My prime inspiration for the system is "Occultism" from the Fudge supplement A Magical Medley, where making magic work depends on an inherent "Sixth Sense", and the "shamanism" skill only allows one to design and validate rituals. That system also provided the notion of "props", a way to increase the initially steep odds of making a ritual work.

Other influences are Sorcery from the Buffy RPG (and Ghosts of Albion), and Spirit Magic from GURPS Voodoo, Spirits, and Thaumaturgy.

Because of "Occultism", I decided against a Perform (Ritual Magic) skill, using instead the POW of the ritualist. Within the game, the rituals themselves aren't too hard to perform, usually. The question is whether the spirits show enough interest in the performers to show up.

I'd like to keep dice-rolling to a minimum, under the adage "roll when something interesting happens either way".

Finally, I wanted to inject some mystery into magic, so I'd like to keep the values of some variables, like Allegiance, secret. That might go for the importance of some "props", the power level of a ritual, and


A little detail : as a player I would have troubles to conciliate shamans and old books of spells. When I hear shaman, I expect oral traditions, master-disciple relationship and stuff like that.

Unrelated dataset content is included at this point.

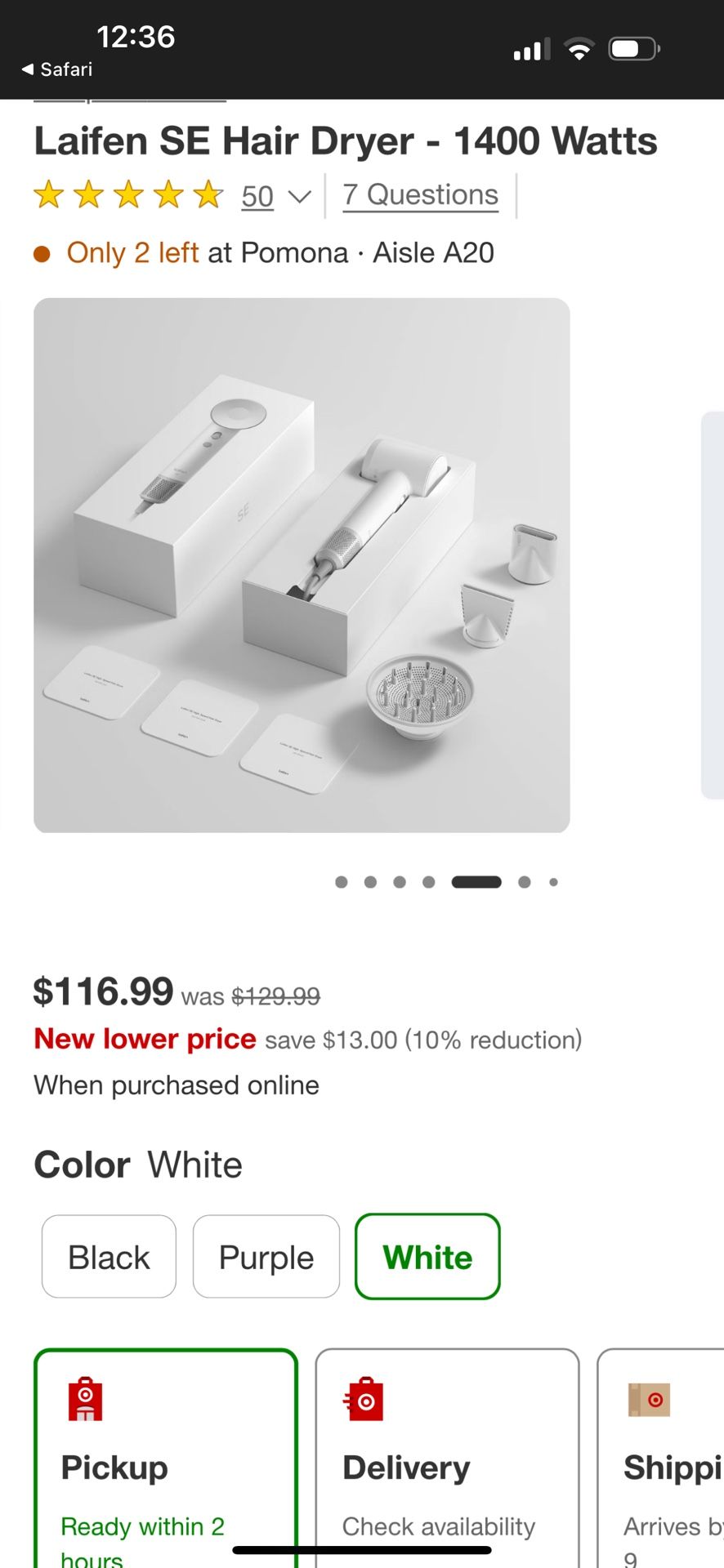
Task: Tap the back arrow to Safari
Action: (28, 69)
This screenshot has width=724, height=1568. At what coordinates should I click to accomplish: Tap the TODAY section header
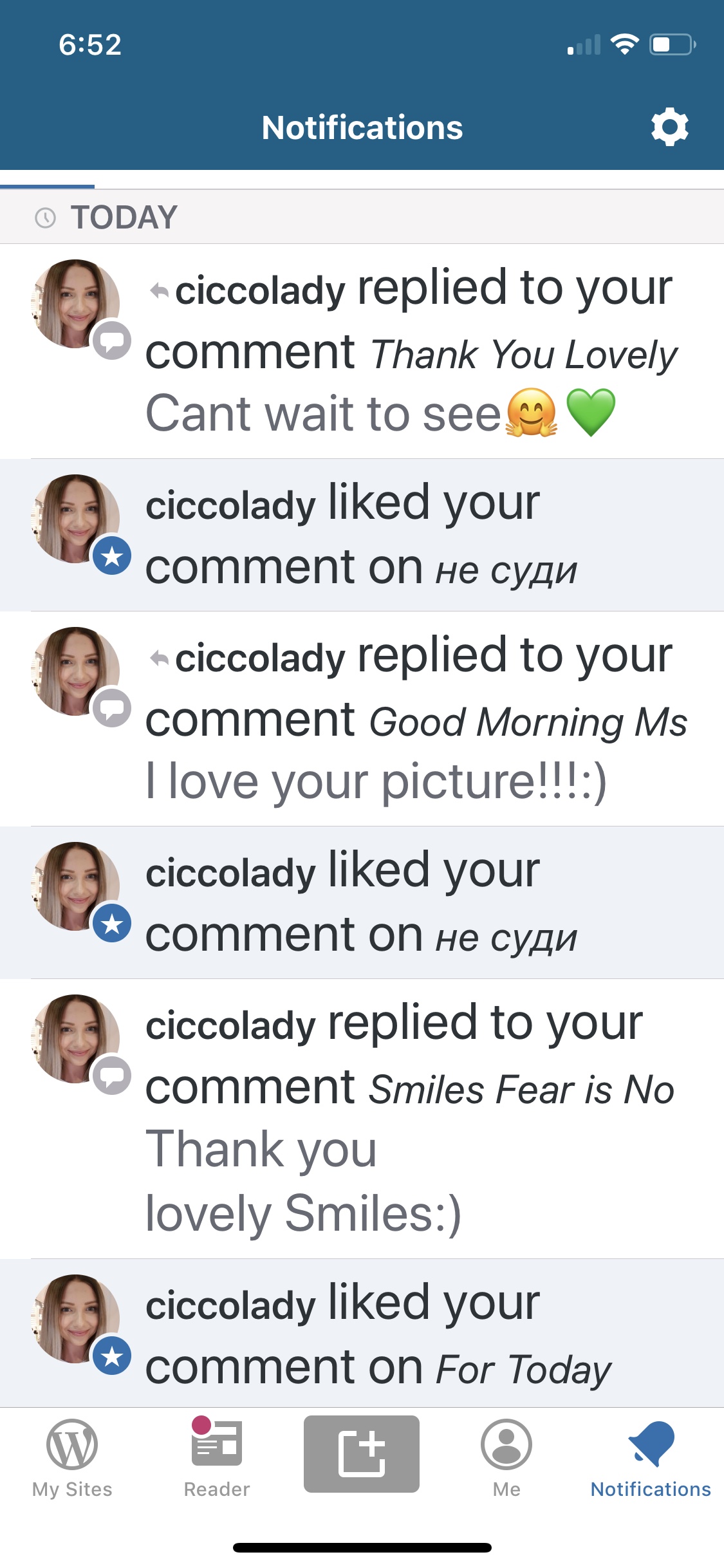(362, 217)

The PC's culture is both animist and literate, so it made sense to me that shamans might write down rituals.

Thinking back to the original "Occultism" system, maybe this is how it should work: Each ritual has a Base Chance (often horribly low), a list of required props, and a list of optional props that increase the base chance. A POW modifier and a relevant Alliance also adds to the base chance. The GM adds all these factors up (or pre-adds them for extra speed), and makes a simple percentile roll. When the shaman is dealing with an unwilling spirit, maybe a POW vs. POW roll would also be involved.

I guess what I really should do is enumerate a set of rituals from basic techniques to the esoteric and dramatic. With the above as a basic framework, I can use a spreadsheet to tweak the details.